I will denote the two parts to my question a and b. I'm first trying to figure out first the number of ways to put $N + 1$ distinguishable balls into $N$ distinguishable bins, and then to find the same thing except with exactly one bin empty. The way I've currently approached part a is as follows:

Part a

There are $_{(N+1)}P_N$ ways to arrange the $N+1$ ball among the $N$ bins, which is $(N+1)!$ However, since there will always be one ball remaining after $N$ of them have been sorted, there are $_{N+1} C _{2}$, or $\frac{(N+1)!}{(N+1-2)!2!}$ ways of choosing two pairs of balls to "double up" in the same box. Thus I think the number of ways is $(N+1)_{N+1}C_2$. Is this correct?

Part b

Now in the case when exactly one bin is empty: firstly, there are $N$ ways to choose an empty box. Then there are $(N+1)N-1$ or $_{(N+1)!}P_{N-1}$ permutations of the $N+1$ balls. Finally, I need to some how choose which balls to double up. This is my main confusion.

Answer 1

ok. so all balls are distinguishable, so order matters.

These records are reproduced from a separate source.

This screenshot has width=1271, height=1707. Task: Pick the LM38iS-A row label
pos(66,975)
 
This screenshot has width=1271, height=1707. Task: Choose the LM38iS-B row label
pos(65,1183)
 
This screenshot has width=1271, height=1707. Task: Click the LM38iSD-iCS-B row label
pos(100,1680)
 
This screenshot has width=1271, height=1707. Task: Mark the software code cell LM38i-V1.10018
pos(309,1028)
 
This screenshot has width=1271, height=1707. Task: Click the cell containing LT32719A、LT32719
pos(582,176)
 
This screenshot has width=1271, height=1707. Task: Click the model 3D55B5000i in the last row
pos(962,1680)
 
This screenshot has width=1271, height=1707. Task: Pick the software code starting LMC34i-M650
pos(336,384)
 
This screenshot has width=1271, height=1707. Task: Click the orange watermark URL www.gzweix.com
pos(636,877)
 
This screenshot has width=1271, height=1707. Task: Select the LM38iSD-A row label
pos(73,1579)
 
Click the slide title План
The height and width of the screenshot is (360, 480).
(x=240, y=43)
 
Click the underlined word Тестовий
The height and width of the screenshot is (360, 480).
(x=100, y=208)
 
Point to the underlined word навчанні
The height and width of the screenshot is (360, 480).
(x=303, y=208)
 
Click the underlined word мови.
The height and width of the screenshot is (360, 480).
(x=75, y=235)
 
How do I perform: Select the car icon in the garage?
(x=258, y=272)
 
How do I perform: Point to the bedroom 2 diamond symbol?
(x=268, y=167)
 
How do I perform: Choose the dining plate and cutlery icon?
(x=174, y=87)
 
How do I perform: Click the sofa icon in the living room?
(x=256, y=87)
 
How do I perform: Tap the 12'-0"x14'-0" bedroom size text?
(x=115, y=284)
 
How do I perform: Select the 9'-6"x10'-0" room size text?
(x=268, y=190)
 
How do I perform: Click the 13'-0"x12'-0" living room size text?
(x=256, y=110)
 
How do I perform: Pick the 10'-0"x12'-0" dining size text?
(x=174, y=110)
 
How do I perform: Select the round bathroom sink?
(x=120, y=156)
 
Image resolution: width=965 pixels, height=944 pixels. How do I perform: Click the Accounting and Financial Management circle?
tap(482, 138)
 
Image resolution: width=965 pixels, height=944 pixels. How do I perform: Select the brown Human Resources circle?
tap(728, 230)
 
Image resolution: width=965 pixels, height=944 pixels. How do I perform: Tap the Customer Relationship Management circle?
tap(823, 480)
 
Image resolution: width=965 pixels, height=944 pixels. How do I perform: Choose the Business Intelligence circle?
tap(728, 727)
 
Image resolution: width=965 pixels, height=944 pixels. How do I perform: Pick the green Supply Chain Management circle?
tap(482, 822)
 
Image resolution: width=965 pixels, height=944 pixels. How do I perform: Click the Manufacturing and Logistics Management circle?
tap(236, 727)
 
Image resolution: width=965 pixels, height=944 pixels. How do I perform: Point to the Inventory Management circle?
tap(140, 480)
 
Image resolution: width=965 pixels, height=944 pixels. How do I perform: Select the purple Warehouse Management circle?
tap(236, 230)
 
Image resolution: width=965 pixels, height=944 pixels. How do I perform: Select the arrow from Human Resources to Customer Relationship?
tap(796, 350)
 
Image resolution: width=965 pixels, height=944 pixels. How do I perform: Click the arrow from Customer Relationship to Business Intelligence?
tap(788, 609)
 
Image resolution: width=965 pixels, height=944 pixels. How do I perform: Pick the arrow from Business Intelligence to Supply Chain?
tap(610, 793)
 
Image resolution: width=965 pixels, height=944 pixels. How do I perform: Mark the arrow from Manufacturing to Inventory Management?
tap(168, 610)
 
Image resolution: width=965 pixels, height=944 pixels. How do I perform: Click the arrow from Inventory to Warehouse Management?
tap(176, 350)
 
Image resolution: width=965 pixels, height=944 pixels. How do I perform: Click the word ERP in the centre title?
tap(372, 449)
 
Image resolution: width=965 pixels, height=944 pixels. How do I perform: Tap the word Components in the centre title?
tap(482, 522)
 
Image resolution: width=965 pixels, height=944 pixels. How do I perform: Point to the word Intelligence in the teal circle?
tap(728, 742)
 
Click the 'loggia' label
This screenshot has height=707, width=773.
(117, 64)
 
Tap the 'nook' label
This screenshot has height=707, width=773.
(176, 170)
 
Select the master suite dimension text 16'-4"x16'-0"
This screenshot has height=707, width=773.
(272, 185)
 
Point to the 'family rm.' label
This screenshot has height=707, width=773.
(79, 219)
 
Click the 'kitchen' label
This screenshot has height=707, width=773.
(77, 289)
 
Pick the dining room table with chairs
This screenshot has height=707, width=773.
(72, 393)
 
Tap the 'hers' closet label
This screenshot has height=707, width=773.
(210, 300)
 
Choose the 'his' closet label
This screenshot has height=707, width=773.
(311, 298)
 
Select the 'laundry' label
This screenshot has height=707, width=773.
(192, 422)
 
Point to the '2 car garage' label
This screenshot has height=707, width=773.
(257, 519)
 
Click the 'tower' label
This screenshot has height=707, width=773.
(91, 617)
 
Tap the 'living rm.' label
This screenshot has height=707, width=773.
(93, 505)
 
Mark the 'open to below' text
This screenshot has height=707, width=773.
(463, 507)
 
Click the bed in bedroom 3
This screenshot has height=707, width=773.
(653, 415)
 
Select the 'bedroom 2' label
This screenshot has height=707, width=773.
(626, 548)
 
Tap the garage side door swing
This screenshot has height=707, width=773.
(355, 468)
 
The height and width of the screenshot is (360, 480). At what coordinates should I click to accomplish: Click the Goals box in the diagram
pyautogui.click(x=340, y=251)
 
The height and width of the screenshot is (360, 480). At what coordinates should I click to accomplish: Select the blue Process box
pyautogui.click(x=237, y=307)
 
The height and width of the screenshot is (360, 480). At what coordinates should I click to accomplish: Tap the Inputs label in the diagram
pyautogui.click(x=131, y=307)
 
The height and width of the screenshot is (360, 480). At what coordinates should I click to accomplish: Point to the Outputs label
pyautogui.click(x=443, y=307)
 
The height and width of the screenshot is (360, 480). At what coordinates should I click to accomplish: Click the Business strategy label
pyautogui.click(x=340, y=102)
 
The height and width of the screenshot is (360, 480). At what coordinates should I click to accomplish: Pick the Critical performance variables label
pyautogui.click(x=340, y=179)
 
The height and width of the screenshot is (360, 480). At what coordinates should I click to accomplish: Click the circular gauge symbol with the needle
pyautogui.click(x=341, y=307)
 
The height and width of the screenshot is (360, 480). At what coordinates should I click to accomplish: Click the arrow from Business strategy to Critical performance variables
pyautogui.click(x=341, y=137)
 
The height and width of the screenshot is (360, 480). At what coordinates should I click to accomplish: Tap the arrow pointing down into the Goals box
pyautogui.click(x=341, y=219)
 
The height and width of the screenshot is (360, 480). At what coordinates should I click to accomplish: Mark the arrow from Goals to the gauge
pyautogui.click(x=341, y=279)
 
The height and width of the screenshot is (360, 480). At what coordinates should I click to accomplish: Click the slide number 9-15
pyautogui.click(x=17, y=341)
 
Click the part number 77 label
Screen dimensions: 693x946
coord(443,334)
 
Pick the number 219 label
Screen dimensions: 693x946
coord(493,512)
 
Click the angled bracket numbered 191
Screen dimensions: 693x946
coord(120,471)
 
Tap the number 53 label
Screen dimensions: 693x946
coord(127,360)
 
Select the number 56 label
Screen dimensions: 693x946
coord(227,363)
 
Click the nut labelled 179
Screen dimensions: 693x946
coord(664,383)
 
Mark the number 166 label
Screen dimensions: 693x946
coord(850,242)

for part a), i guess all bins should be non empty. so I get N+1_N permutations and then i multiply this by N for the different hypotheses for the extra ball in each of the permutations. that arranges to

$$ \left[ (n+1)! \right]^n $$

in part b, if exactly one bin is empty then you can either have two bins with two balls or one bin with three balls (all other N-1 bins have one ball), and you just add all those permutations up...